It was the becestershire of times, it was the worcestershire of times.
My one egret is eating at the aviary. My food had a heron it.
Laxatives help you live up to your full pooptential.
I put half an avocado in a sealed container in the fridge and it’s still good a week later.
Guys, I may have cracked the avocode-o.
Not interested in your mayonnaise-based holidays
Pride of lions? Murder of crows? They got nothin’ on a craze of kids.
AITA? I’m irritable because It was his idea to get walkie talkies, but he refuses to say “over” after each message.
My rapper name is Chick P cause I mostly just hum about us.
The Bangles neglected to mention Manic Monday is followed by Trauma Tuesday, Wacko Wednesday, and Therapy Thursday.
Yeah, I experimented in college. I tried beet chips.
I got bit by an Amazon box. Every full moon I turn into a werehouse.

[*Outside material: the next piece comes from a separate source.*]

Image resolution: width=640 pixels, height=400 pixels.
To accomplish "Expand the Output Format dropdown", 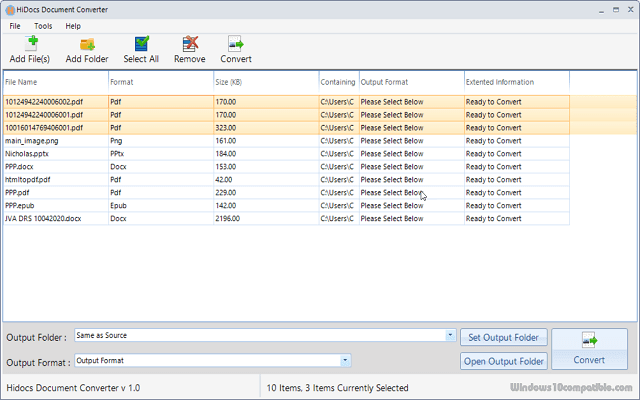I will coord(346,360).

[cheesecake for two at fancy restaurant]
Me: -bite-
Him: -bite-
Me: -bite-
Him -bite-
[cheesecake falls on its side]
Me: Jenga!
Tai Chi in the streets. Chai Tea in the steeps.
I let soap touch his cast iron frying pan yesterday, so can I sleep on someone’s couch for a while?
If I were in a mob movie, my role would be “the fishes”, so everyone would end up sleeping with me.